SUPERSONIC MAN, or: Fighting Against Injustice and Copyright Law

SUPERSONIC MAN (1979). Director: Juan Piquer Simón. Cinematographer: Juan Mariné.
SUPERSONIC MAN (1979). Director: Juan Piquer Simón. Cinematographer: Juan Mariné.

After STAR WARS hit it big, everyone wanted to be in space. Every filmmaker in town was looking to create the next great space opera with only a few succeeding on a critical level. You would have expected the same could be said for SUPERMAN, one of the most ambitious films in cinematic history, which had been released to financial success and critical acclaim in 1978. But as it turns out, Hollywood was reluctant to embrace superheroes on the big screen. The only superheroes other than the Man of Steel were still regulated to the world of television. Shows such as THE INCREDIBLE HULK and the two CAPTAIN AMERICA TV movies joined WONDER WOMAN and THE AMAZING SPIDER-MAN, already on the air.

Enter Spanish exploitation filmmaker Juan Piquer Simón, who not only created his own superhero, but had no problem shamelessly ripping off SUPERMAN in the process.

Supersonic (the “Man” is only referenced in the film’s title, as if the inspiration wasn’t clear enough) is an alien traveling through space while in a state of hibernation. Why he requires what looks like an enormous battle cruiser for this purpose is never made clear. He is awakened by a supreme intelligence that tells him he must go to the planet Earth to save them from the nefarious Dr. Gulik (Cameron Mitchell).

Gulik has used his SPECTRE-like army and a ridiculous tin can robot to steal important research and kidnap the well-meaning Professor Morgan (José María Caffarel). When Morgan will not agree to aid Gulik in his quest for world domination, the doctor tries to kidnap Morgan’s daughter, Patricia (Diana Polakov). Fortunately, Supersonic always seems to swoop in and thwart Gulik’s plans.

• **Instructions to follow**: Copy the stretch of the SUPERSONIC MAN review from "After STAR WARS" through "on the air.", changing "space opera" to "sci-fi epic".

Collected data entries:
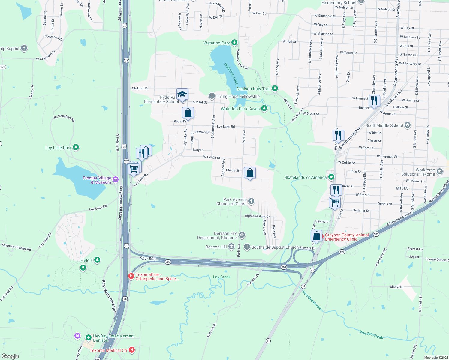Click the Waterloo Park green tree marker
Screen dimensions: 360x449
click(234, 43)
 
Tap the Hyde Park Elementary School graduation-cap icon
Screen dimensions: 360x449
click(182, 94)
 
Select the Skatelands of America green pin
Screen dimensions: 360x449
click(331, 177)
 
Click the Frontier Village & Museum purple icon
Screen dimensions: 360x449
click(116, 180)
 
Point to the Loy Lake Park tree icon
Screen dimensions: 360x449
click(76, 147)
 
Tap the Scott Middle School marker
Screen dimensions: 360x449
click(407, 125)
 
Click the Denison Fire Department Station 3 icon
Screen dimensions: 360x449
click(242, 235)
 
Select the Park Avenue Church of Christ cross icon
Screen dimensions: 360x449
click(251, 201)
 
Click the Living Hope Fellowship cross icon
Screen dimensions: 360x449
click(212, 96)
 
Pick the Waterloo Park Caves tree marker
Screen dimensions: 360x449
click(264, 108)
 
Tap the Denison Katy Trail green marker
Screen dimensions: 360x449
click(275, 88)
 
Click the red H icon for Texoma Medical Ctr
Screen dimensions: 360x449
click(131, 350)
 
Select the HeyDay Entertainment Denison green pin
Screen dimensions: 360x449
click(88, 338)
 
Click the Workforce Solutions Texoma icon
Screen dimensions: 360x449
click(440, 172)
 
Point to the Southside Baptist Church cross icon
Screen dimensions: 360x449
click(247, 247)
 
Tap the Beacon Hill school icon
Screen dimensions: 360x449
click(231, 247)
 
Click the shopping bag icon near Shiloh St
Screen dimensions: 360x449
click(250, 173)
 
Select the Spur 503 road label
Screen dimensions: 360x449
click(148, 258)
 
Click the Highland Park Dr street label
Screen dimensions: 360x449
click(257, 216)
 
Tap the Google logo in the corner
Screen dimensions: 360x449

• **Final answer**:
After STAR WARS hit it big, everyone wanted to be in space. Every filmmaker in town was looking to create the next great sci-fi epic with only a few succeeding on a critical level. You would have expected the same could be said for SUPERMAN, one of the most ambitious films in cinematic history, which had been released to financial success and critical acclaim in 1978. But as it turns out, Hollywood was reluctant to embrace superheroes on the big screen. The only superheroes other than the Man of Steel were still regulated to the world of television. Shows such as THE INCREDIBLE HULK and the two CAPTAIN AMERICA TV movies joined WONDER WOMAN and THE AMAZING SPIDER-MAN, already on the air.